(YOUR INSTRUCTIONS) This exercise asks for an exact copy of every entry below, with pictures omitted.

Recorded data
##########

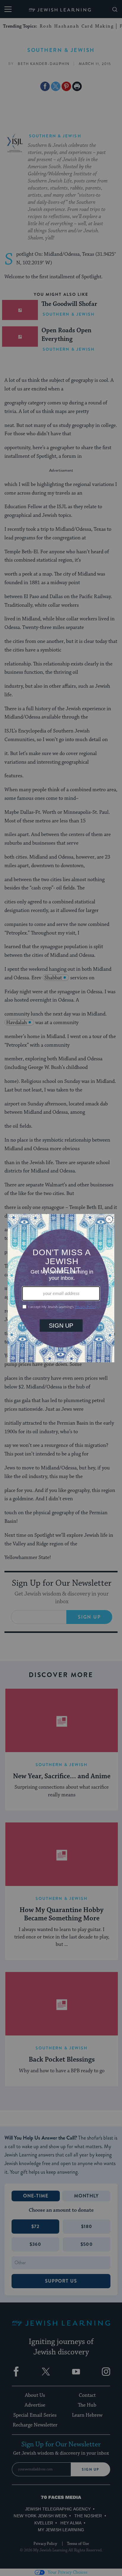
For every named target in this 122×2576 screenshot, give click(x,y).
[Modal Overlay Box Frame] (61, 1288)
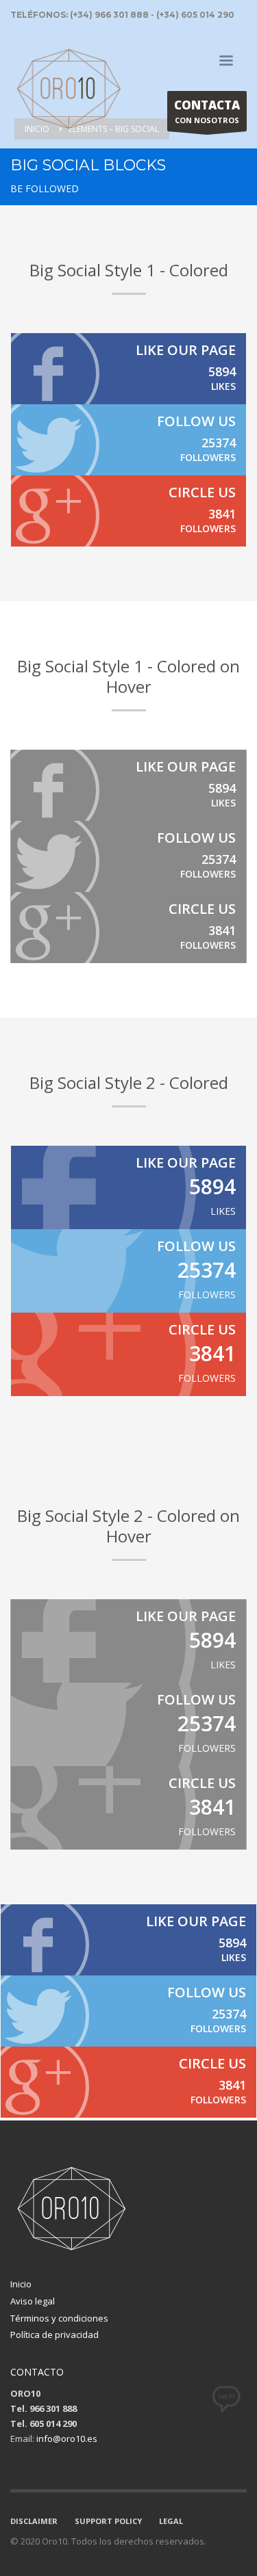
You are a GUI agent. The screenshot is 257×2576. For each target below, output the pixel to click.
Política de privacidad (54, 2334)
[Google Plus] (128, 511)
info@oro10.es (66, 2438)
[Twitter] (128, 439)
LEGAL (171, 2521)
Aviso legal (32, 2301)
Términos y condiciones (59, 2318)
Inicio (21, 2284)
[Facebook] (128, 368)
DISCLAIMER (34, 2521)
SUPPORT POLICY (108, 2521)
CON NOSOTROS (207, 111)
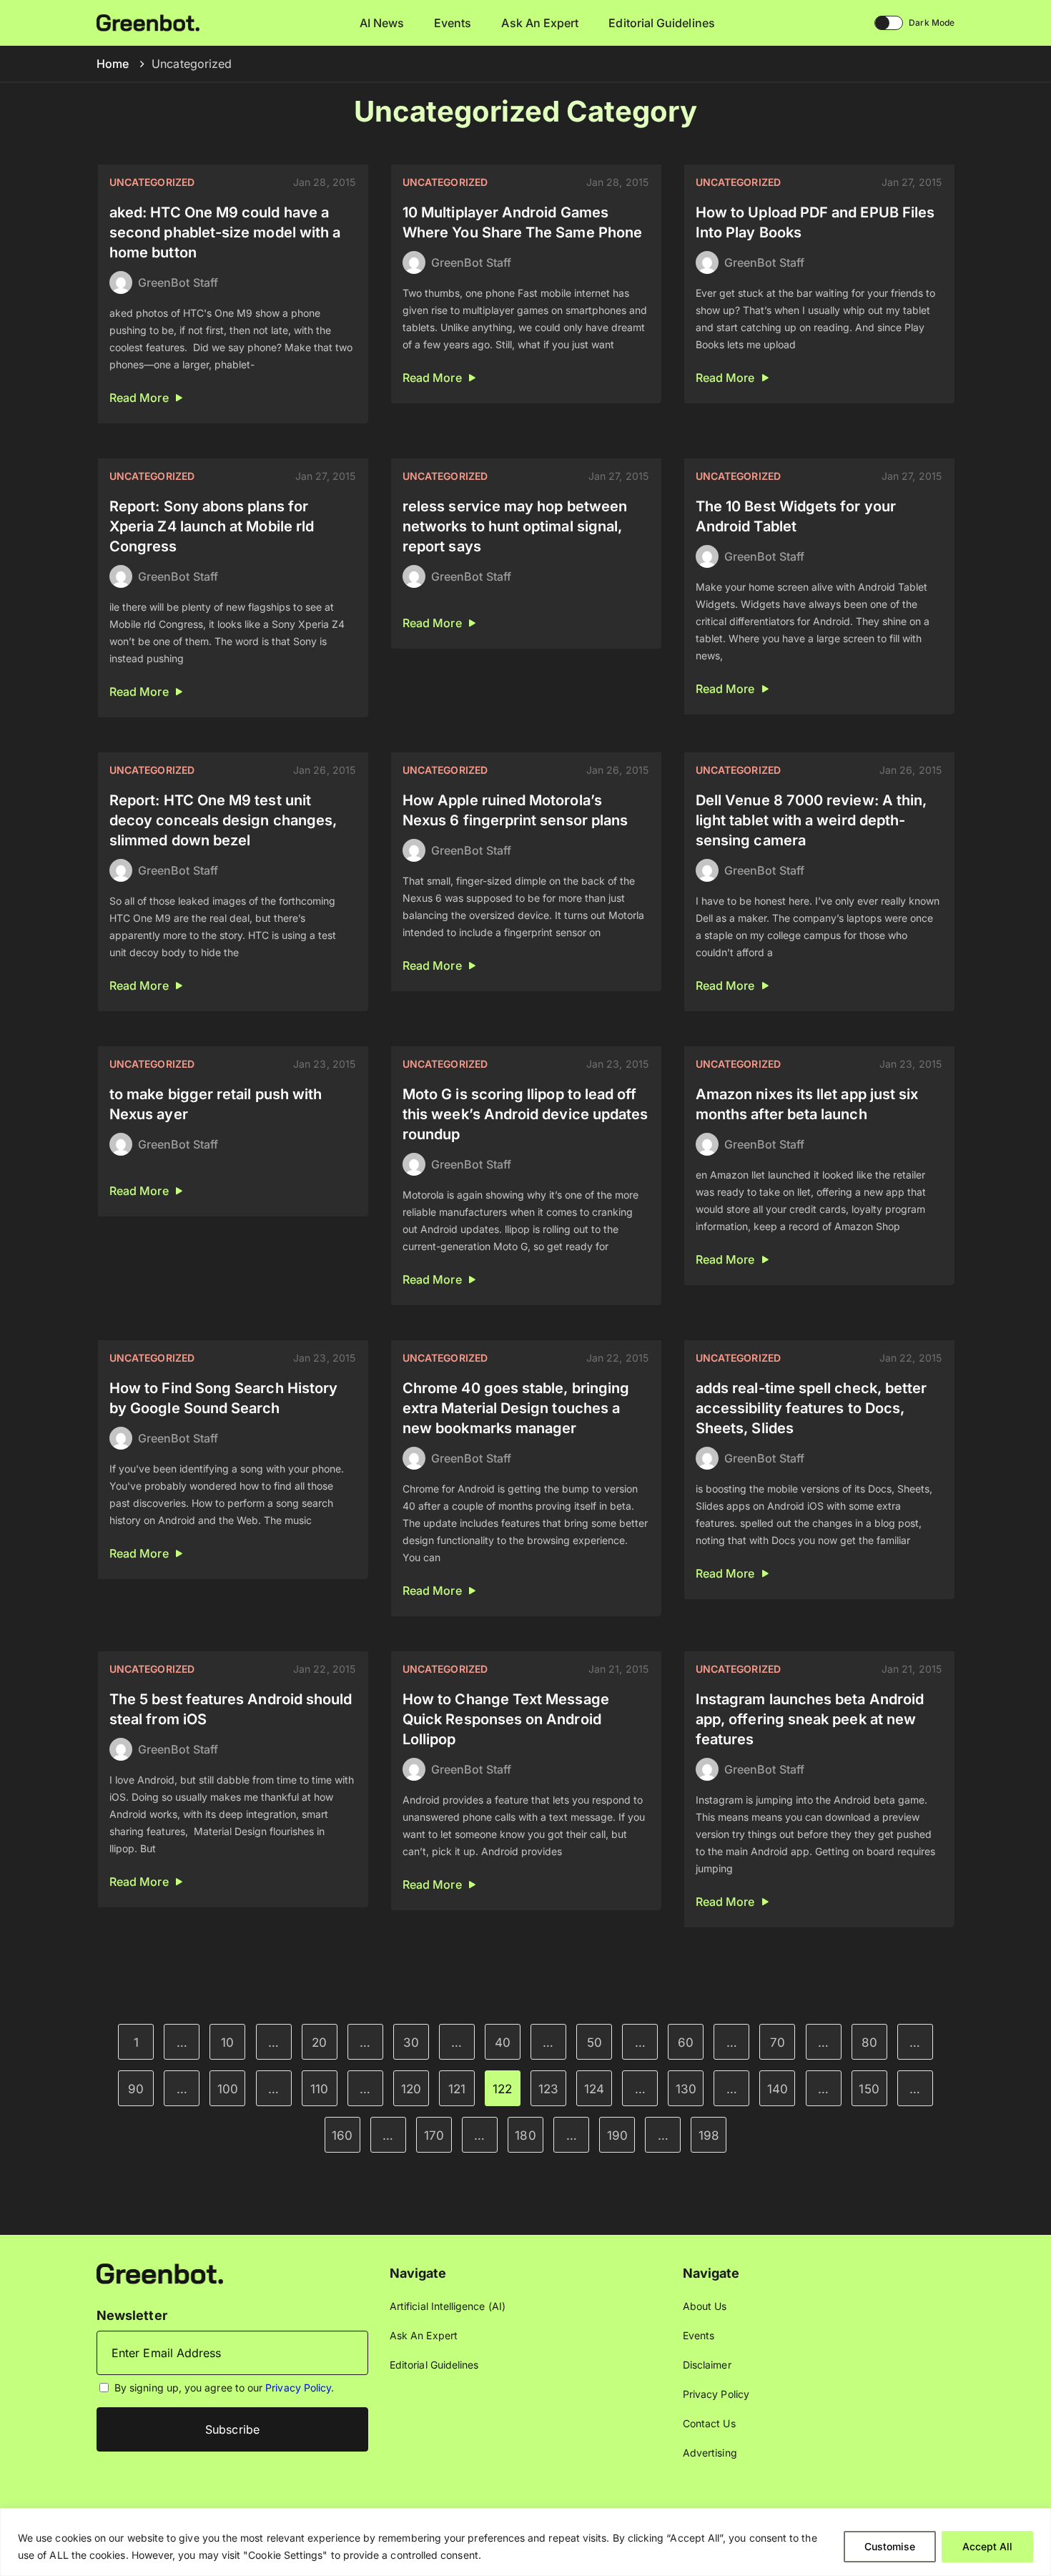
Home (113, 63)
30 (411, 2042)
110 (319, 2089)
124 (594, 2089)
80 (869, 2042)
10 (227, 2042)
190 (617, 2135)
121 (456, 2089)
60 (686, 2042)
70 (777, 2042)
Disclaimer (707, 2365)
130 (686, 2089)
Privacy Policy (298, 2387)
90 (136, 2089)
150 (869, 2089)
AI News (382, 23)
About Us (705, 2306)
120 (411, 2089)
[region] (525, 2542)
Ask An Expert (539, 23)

##########

(EXERCISE ANSWER)
For every named target in this 122×2576 screenshot, give click(x,y).
[Modal Overlay Box Frame] (61, 1288)
You are a GUI agent. The screenshot is 257×2576. For each target below, output the pixel to click.
Política de privacidad (54, 2334)
[Google Plus] (128, 511)
info@oro10.es (66, 2438)
[Twitter] (128, 439)
LEGAL (171, 2521)
Aviso legal (32, 2301)
Términos y condiciones (59, 2318)
Inicio (21, 2284)
[Facebook] (128, 368)
DISCLAIMER (34, 2521)
SUPPORT POLICY (108, 2521)
CON NOSOTROS (207, 111)
Home (113, 63)
30 (411, 2042)
110 (319, 2089)
124 (594, 2089)
80 (869, 2042)
10 (227, 2042)
190 (617, 2135)
121 (456, 2089)
60 (686, 2042)
70 (777, 2042)
Disclaimer (707, 2365)
130 (686, 2089)
Privacy Policy (298, 2387)
90 (136, 2089)
150 (869, 2089)
AI News (382, 23)
About Us (705, 2306)
120 (411, 2089)
[region] (525, 2542)
Ask An Expert (539, 23)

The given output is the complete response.